Coming Full Circle


ACES Staff

March 25, 2016

Coming Full Circle

It’s been two and a half months since my first day as an ACES Educator in the ACES Ed classroom at Aspen Elementary School. It’s been 17 years since I myself was a bright eyed 4th grader “helping” construct the very classroom over which I now preside.  

I was born and raised in Aspen, CO, spending all 13 of my school years in the Aspen School District. Even then ACES’ Environmental Education programs were an important part of the weekly curriculum for all elementary school students. I still vividly remember class time, and the joy of the “use-it-again-box” where anything imaginable could be constructed from recycled material. I remember my teacher, the legendary Wendy, who seemed like the benevolent Mother Nature incarnate.
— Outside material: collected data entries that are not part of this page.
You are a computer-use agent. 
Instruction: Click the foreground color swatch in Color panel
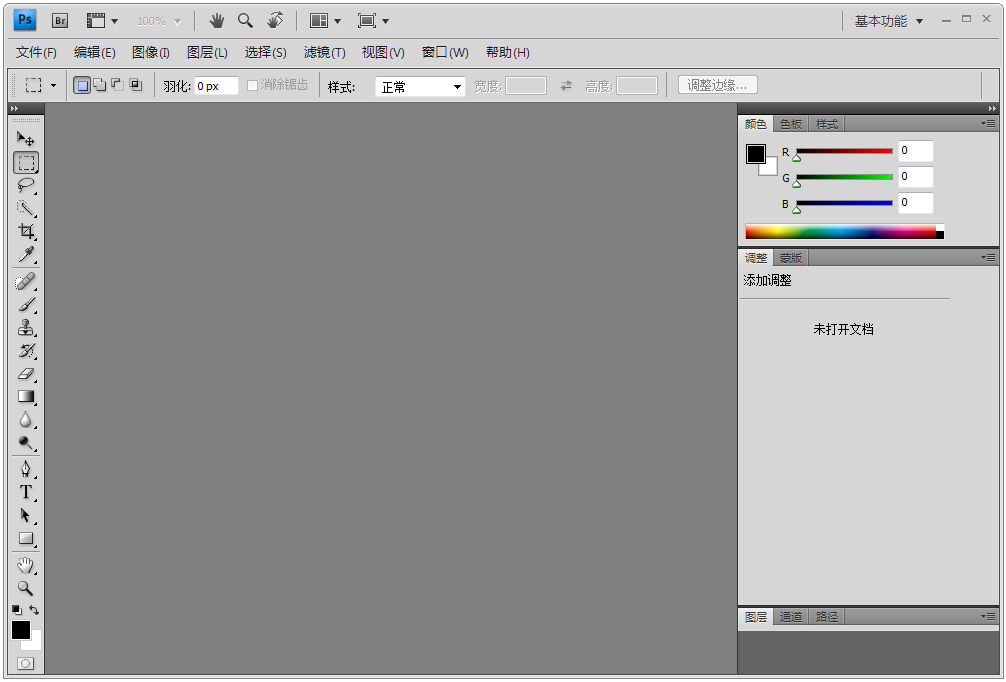tap(756, 154)
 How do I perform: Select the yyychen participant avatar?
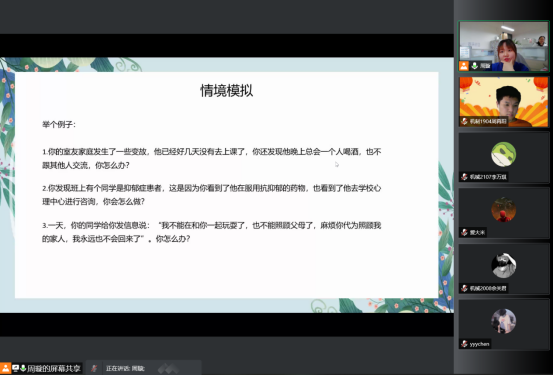[x=503, y=321]
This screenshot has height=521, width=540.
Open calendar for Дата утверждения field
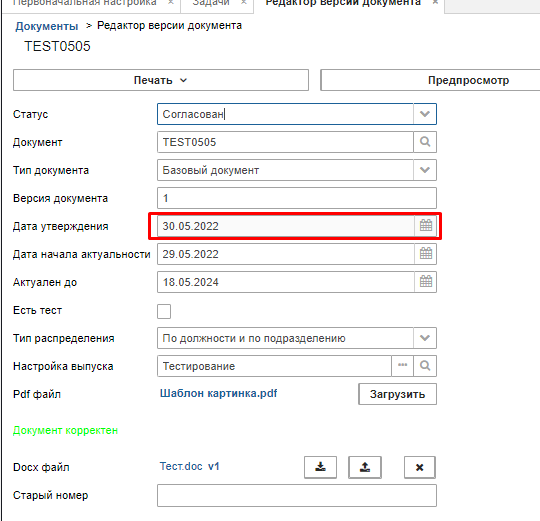[x=426, y=226]
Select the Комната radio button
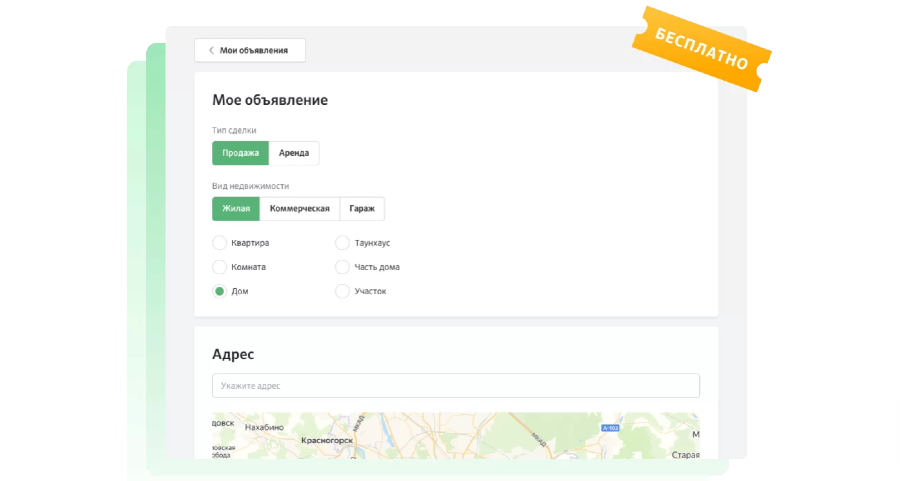The height and width of the screenshot is (481, 900). tap(219, 267)
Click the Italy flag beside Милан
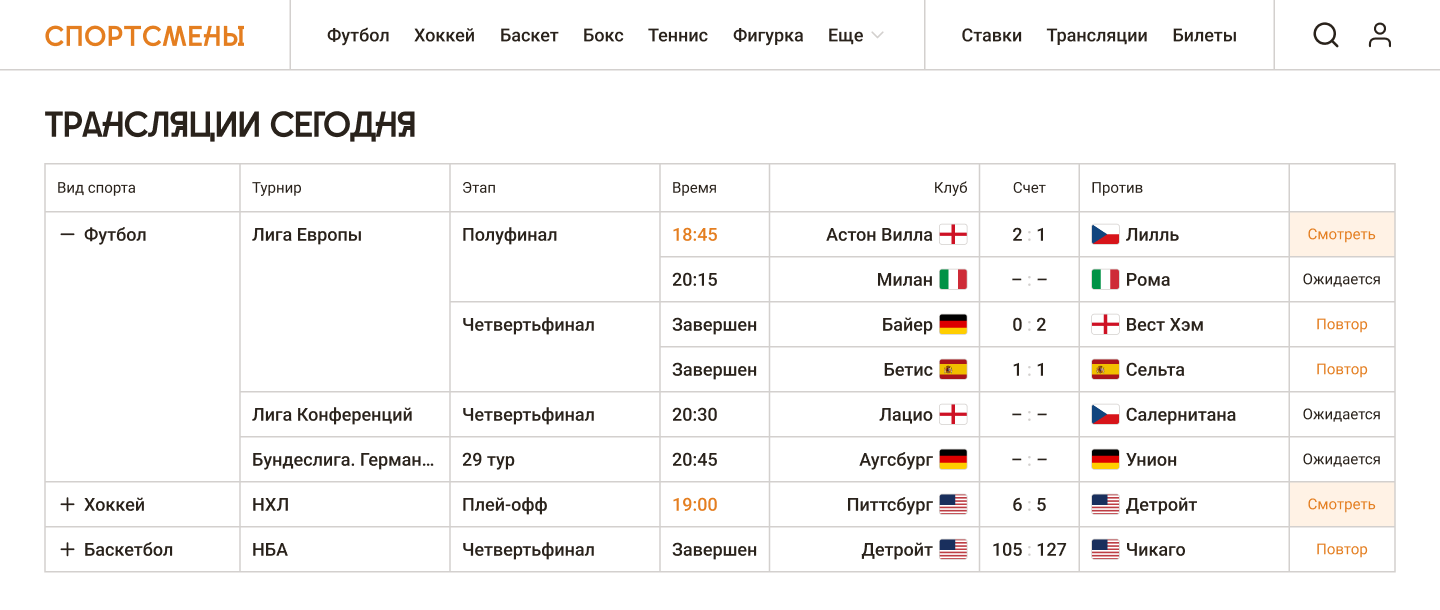This screenshot has height=610, width=1440. point(953,280)
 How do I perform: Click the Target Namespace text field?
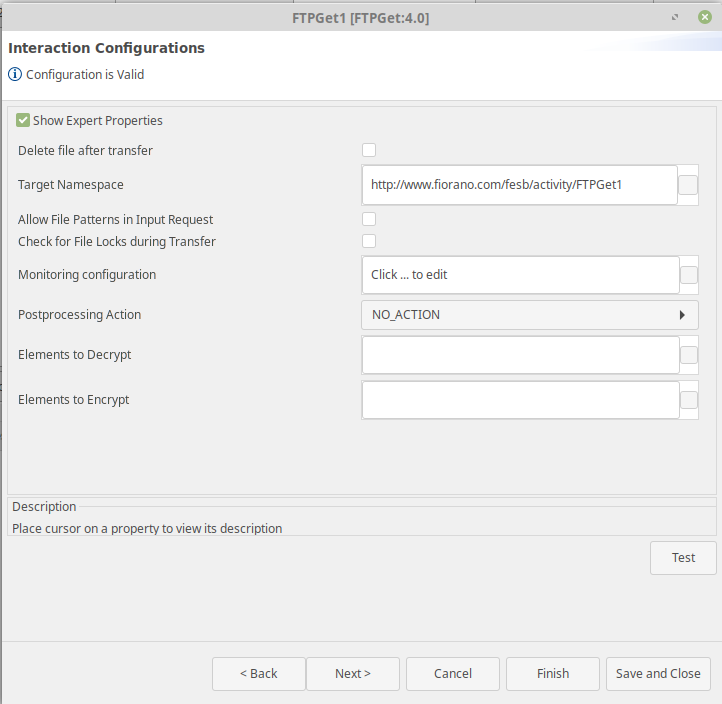point(519,185)
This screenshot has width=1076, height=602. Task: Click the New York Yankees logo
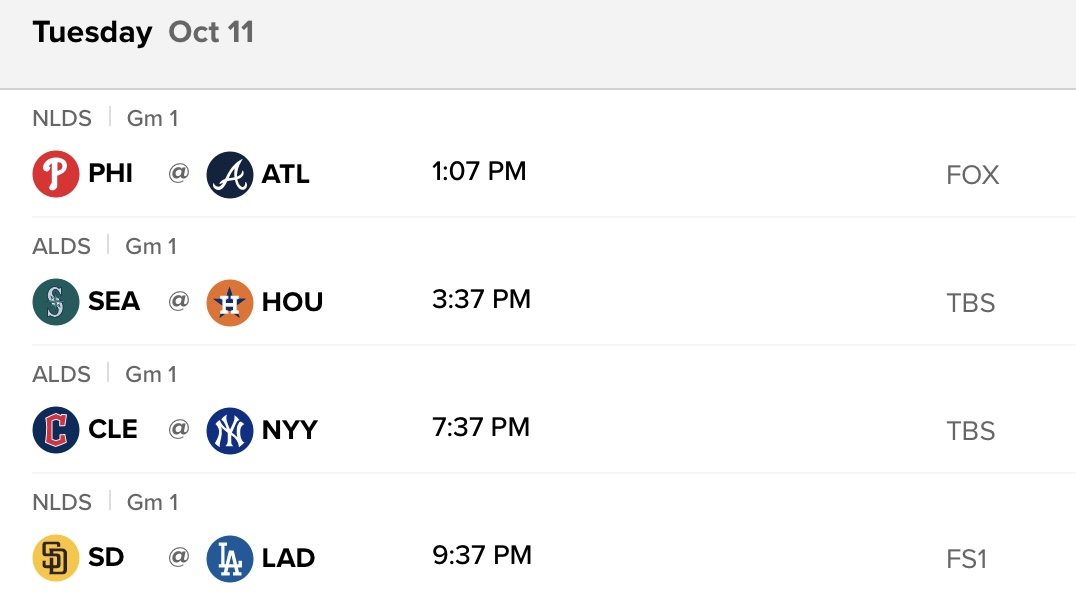click(x=230, y=430)
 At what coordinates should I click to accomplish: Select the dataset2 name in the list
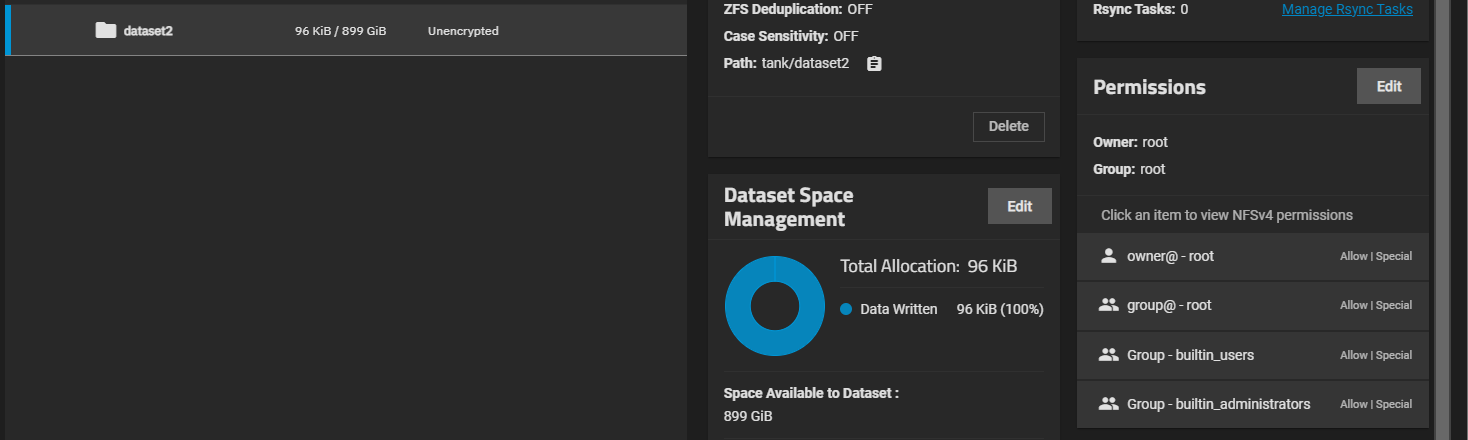[x=148, y=31]
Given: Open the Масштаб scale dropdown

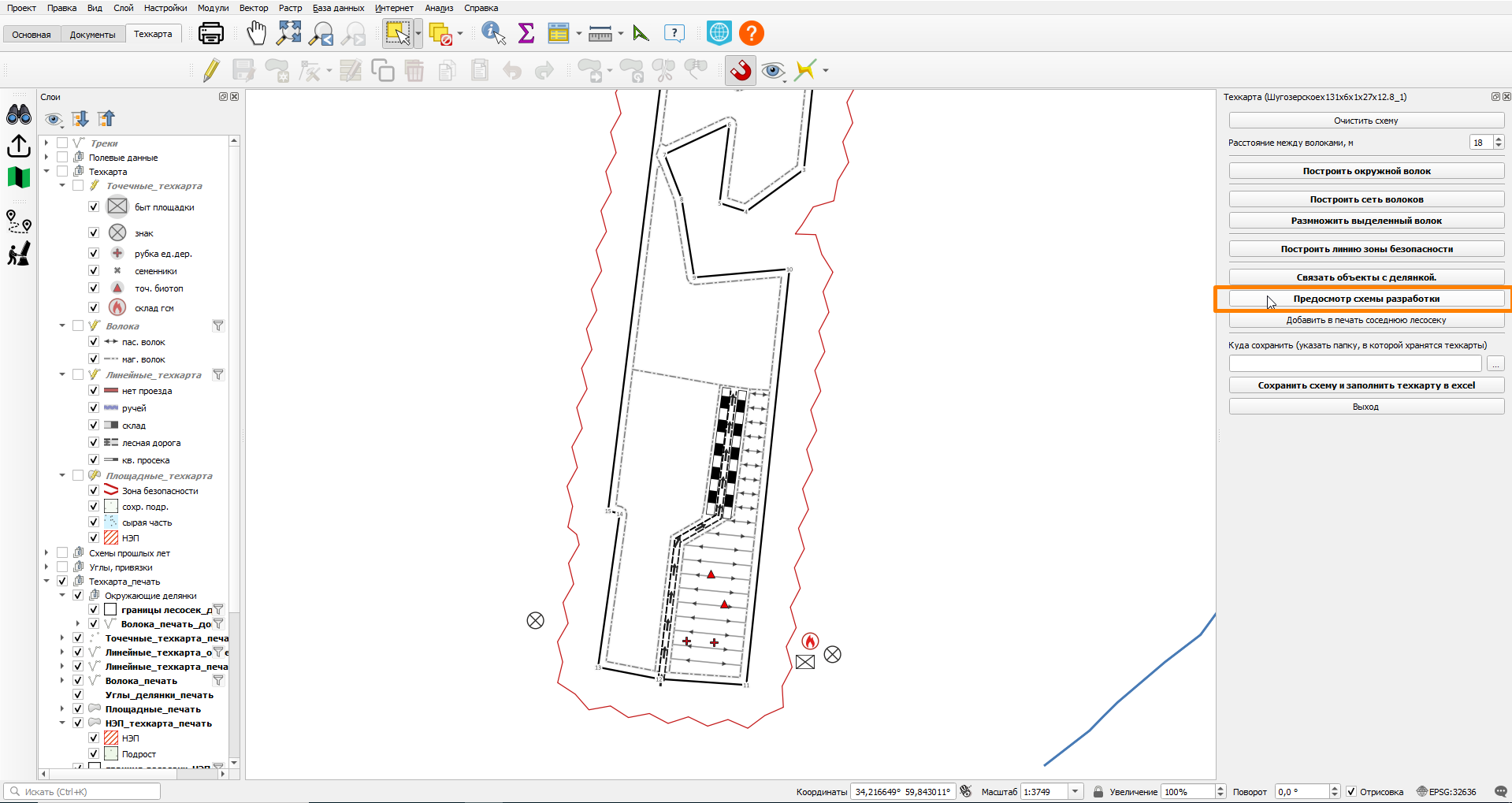Looking at the screenshot, I should 1075,791.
In 1999, when my AES classmates and I assisted with the construction of the “Straw Bale” classroom, our excitement and pride was memorialized in the mud packed straw and tire walls.  

Likely, as I experienced first hand, our students may not even recognize their own ecological literacy until later in their lives.  By then, it is my hope that they will be in a position to make changes in the world, and I am honored to be a part of ACES Ed, laying the groundwork for that.  Now, as an Educator, I find myself not only with a constant sense of coming full circle, but also a deeper respect and appreciation for the long-standing environmental education program at ACES.  While some of the ACES Ed curriculum has been masterfully fined-tuned every year for over 30 years, new curriculum is developed each year as well, leaving room for me to get creative and try out new ideas. The scope of the primary themes for each grade level, both in the classroom and in the field, equips students with an incontestable understanding of and connection to their local environment and ecology.  

For now, I smile at the warm memories of making my own 2nd grade winter habitat diorama as I help hot glue clay weasel heads back on and complement my kids on thoughtful landscape backgrounds.